Document extract ::

Newsreel
Bush book on hold
IBRAHIM Atta El-Fayoumi, secretary-general of the Islamic Research Academy, has denied approving the release of a biography of the Prophet Mohamed by a distant relative of George W Bush.
El-Fayoumi told Al-Ahram that a report written by the academy on the book, The Life of Mohamed, founder of the religion of Islam, and of the Empire of the Saracens, had not yet been approved and will be deliberated today at an academy session headed by Al-Azhar Grand Imam Sheikh Mohamed Sayed Tantawi.
Maher El-Haddad, a senior official at the academy, told Al-Ahram that the book had to go through the usual procedures, starting with being revised by a specialist recommended by the academy's Research and Translation Department. El-Haddad added that if the examiner rejected the book it would then be submitted to the academy's board which will decide whether to approve the report or ask for a new one prepared by another academy scholar.
The book was published in 1837 by Bush, a prominent Biblical scholar and preacher whom Egyptian newspapers attributed as the US president's great grandfather. However, the US administration said the author is "a distant relative of the current president, five generations removed, but not his direct ancestor," AFP news agency reported.
The long forgotten volume was withheld for more than a century until after Bush's election, AFP reported.
Seeking release
THE UNITED Nations Working Group on Arbitrary Detention called for an end to the detention of Egyptian Shiite Mohamed El-Derini, who was arrested on 22 March 2004 along with a group of other Egyptian Shia Muslims. All the other detainees have since been released. "Having found the detention of El-Derini to be arbitrary, the Working Group requests the Arab Republic of Egypt to take necessary steps to remedy the situation," the group said in a statement issued late last week.
A Cairo court has ordered El-Derini's release four times; the last ruling was issued on 19 June. He remains jailed based on an Interior Ministry administrative detention order. "Keeping a person in administrative detention once his release has been ordered by the court competent to exercise control over the legality of detention renders the deprivation of liberty arbitrary," the statement said.
An Egyptian Shiite group claimed that police targeted El-Derini because of his attempts to establish a forum recognising Egyptian Shiites as a "minority." Others say El-Derini was arrested for trying to promote the idea that Prophet Mohamed's decendents should rule Muslim countries.

Actions to take ::
1 – Translate this sentence from the newsreel into Spanish: "The long forgotten volume was withheld for more than a century until after Bush's election, AFP reported."
2 – Reproduce everything in the newsreel from "Seeking release" down to "the statement said.".

[Dataset rows]
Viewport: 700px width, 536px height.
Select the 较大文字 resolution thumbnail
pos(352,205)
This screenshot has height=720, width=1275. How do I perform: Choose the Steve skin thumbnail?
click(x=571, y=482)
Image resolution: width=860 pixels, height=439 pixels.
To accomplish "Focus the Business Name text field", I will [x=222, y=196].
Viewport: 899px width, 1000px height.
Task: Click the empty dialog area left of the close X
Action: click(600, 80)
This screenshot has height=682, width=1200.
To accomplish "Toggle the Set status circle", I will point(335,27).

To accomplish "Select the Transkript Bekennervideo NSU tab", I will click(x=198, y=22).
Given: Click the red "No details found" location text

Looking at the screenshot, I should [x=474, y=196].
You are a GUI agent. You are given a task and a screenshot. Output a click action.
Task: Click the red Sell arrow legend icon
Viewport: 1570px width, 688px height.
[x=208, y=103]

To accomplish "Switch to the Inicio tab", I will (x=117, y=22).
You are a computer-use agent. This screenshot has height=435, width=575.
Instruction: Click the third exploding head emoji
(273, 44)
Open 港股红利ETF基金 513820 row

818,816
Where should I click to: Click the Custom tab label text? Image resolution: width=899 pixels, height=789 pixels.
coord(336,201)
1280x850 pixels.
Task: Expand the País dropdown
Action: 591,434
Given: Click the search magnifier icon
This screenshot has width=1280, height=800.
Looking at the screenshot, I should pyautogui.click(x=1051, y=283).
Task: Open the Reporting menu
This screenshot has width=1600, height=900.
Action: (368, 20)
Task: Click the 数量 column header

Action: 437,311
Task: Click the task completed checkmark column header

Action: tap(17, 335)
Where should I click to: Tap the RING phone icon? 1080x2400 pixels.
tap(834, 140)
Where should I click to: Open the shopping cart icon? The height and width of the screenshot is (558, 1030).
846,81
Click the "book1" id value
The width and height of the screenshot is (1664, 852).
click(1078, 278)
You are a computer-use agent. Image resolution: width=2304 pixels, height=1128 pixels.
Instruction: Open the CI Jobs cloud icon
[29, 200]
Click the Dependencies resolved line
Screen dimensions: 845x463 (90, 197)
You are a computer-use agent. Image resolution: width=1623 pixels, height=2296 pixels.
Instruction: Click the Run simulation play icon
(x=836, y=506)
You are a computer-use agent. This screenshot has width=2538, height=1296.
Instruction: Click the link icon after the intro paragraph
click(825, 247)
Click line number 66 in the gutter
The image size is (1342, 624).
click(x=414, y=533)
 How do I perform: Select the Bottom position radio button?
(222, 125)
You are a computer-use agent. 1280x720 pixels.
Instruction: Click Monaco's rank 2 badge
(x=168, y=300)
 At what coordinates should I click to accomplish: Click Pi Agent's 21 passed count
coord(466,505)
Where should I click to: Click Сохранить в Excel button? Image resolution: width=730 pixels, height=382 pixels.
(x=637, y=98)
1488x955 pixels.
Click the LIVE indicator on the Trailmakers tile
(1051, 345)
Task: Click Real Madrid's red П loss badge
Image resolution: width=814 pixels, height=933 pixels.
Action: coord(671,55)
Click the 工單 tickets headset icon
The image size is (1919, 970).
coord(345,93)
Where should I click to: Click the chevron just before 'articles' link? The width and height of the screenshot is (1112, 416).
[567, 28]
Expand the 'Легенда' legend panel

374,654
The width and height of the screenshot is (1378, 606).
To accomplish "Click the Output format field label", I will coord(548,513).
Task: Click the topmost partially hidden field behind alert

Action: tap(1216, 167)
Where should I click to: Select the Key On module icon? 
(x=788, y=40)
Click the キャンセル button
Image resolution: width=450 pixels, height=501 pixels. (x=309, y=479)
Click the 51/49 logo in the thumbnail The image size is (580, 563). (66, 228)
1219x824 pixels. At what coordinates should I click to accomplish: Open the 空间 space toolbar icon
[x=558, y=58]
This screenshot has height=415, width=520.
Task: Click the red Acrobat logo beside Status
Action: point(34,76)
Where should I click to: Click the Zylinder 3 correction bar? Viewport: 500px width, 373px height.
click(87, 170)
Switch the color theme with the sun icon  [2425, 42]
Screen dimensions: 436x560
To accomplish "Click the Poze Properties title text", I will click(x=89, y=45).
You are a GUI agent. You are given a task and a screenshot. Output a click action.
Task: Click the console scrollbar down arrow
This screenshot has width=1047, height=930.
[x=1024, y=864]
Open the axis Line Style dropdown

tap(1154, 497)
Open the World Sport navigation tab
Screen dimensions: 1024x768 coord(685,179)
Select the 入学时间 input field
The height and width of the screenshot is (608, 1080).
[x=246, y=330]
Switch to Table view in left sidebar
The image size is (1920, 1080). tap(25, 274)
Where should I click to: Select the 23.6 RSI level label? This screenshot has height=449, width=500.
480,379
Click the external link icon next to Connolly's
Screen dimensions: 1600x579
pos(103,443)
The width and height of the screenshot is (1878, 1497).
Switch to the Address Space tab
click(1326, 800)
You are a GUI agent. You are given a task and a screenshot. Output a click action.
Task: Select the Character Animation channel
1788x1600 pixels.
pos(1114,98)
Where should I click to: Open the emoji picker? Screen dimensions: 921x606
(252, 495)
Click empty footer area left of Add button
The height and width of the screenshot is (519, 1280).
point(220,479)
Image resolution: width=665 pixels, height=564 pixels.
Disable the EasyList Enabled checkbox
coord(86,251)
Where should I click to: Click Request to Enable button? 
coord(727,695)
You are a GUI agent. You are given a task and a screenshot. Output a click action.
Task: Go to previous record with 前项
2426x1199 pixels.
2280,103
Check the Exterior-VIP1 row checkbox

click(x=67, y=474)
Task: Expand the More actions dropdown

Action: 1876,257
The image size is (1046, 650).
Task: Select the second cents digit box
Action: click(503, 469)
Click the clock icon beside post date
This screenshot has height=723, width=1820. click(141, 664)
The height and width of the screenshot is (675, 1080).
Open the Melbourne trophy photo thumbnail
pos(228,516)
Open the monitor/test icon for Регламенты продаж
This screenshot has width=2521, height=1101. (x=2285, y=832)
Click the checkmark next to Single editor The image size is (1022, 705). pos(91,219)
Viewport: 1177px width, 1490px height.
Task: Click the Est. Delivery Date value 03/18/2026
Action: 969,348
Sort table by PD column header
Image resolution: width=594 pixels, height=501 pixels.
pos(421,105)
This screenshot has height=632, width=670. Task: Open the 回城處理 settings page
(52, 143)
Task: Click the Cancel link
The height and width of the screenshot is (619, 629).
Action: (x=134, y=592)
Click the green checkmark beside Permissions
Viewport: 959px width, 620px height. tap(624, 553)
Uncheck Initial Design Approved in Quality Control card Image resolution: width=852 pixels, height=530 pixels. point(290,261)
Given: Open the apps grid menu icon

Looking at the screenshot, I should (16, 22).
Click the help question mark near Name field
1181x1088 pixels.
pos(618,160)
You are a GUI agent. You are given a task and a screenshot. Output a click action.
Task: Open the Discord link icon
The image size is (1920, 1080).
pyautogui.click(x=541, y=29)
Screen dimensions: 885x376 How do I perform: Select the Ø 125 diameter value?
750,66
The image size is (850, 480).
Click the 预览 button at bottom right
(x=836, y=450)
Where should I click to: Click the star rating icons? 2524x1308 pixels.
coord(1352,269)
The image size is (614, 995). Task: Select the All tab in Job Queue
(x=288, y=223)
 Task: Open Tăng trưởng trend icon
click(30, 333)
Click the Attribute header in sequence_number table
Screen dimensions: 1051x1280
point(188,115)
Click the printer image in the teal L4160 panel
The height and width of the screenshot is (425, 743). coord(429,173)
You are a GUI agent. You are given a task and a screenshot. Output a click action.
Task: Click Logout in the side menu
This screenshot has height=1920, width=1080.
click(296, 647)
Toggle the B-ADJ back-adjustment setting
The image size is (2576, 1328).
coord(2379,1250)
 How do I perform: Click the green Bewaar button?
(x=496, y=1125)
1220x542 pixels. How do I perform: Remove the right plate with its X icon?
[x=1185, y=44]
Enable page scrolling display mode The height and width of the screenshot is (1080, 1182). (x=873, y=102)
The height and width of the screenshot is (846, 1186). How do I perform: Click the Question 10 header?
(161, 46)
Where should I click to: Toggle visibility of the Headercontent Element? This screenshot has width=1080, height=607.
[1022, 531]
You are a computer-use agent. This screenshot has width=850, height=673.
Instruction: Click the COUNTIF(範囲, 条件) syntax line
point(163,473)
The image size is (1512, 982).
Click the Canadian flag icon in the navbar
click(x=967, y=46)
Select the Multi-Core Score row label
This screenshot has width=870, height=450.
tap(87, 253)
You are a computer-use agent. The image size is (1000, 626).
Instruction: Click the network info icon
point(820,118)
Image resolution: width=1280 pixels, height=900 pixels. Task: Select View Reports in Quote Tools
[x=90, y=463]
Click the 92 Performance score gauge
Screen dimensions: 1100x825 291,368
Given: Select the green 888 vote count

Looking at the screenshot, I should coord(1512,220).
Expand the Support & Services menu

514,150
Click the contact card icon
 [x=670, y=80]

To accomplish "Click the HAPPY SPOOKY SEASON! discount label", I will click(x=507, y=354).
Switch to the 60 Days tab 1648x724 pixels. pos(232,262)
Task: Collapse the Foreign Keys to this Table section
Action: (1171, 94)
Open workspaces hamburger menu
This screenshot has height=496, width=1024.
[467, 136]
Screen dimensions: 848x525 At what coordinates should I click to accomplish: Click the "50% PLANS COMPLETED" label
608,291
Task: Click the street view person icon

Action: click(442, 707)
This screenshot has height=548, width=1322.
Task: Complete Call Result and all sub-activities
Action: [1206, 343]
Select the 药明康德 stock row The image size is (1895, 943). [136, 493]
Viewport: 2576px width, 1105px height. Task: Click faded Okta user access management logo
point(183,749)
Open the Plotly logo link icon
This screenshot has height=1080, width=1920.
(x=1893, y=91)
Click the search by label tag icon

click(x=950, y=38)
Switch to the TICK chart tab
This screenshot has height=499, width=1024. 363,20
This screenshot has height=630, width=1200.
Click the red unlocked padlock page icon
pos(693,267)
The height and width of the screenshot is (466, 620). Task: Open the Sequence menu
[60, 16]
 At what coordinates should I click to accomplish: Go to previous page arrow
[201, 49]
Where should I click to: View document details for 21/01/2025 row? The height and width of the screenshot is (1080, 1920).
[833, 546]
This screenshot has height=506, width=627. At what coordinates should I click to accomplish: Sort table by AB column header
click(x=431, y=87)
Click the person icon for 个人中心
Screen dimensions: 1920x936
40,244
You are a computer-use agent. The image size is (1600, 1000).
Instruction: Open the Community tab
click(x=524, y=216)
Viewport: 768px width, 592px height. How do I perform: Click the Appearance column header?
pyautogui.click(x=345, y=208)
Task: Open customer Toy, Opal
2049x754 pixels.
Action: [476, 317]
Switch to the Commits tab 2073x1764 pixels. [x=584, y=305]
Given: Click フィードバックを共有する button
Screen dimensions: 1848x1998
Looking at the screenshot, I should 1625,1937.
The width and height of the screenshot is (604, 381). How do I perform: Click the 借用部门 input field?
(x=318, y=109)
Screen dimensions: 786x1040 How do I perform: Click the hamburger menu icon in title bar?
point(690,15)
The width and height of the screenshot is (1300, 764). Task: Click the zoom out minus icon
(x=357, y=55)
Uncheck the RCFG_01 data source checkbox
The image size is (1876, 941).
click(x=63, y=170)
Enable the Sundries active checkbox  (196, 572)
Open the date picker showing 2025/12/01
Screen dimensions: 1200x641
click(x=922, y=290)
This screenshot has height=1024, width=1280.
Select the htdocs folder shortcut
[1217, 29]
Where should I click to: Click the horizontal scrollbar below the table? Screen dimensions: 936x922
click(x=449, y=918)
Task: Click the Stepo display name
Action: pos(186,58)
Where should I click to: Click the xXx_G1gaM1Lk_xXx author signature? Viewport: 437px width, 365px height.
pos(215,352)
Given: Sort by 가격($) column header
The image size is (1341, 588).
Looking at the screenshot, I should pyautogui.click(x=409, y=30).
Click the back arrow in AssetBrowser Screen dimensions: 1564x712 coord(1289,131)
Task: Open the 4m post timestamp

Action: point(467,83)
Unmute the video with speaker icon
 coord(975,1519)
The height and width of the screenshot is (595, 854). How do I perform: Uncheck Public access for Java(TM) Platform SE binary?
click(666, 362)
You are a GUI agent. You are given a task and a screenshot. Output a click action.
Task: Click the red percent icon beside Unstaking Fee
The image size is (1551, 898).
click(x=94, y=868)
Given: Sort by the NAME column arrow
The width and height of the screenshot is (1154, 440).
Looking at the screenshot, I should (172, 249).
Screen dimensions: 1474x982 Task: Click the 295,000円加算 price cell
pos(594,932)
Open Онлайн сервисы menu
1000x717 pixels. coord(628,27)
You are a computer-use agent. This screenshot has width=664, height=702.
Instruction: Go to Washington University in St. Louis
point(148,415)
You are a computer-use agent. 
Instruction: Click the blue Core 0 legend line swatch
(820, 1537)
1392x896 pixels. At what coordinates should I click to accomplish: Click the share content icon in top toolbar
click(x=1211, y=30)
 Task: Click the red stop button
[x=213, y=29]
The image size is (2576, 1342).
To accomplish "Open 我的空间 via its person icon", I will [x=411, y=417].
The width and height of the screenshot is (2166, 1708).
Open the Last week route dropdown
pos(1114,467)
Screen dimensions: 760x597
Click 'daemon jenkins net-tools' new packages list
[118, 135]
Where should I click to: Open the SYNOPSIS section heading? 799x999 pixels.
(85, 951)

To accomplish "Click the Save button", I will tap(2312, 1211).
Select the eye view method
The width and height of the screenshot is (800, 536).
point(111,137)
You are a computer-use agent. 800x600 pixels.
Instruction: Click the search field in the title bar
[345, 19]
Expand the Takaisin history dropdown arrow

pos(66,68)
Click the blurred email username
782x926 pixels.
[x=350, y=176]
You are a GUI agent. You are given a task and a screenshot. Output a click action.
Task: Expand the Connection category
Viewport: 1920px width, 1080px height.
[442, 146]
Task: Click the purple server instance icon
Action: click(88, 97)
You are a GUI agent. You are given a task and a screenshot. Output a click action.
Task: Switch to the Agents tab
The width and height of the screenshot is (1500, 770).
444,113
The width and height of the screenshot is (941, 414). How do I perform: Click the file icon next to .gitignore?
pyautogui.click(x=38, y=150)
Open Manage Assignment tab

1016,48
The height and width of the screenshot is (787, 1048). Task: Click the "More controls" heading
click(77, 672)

Results ::
1 – El volumen, olvidado durante mucho tiempo, estuvo retenido durante más de un siglo hasta después de la elección de Bush, informó AFP.

2 –
Seeking release
THE UNITED Nations Working Group on Arbitrary Detention called for an end to the detention of Egyptian Shiite Mohamed El-Derini, who was arrested on 22 March 2004 along with a group of other Egyptian Shia Muslims. All the other detainees have since been released. "Having found the detention of El-Derini to be arbitrary, the Working Group requests the Arab Republic of Egypt to take necessary steps to remedy the situation," the group said in a statement issued late last week.
A Cairo court has ordered El-Derini's release four times; the last ruling was issued on 19 June. He remains jailed based on an Interior Ministry administrative detention order. "Keeping a person in administrative detention once his release has been ordered by the court competent to exercise control over the legality of detention renders the deprivation of liberty arbitrary," the statement said.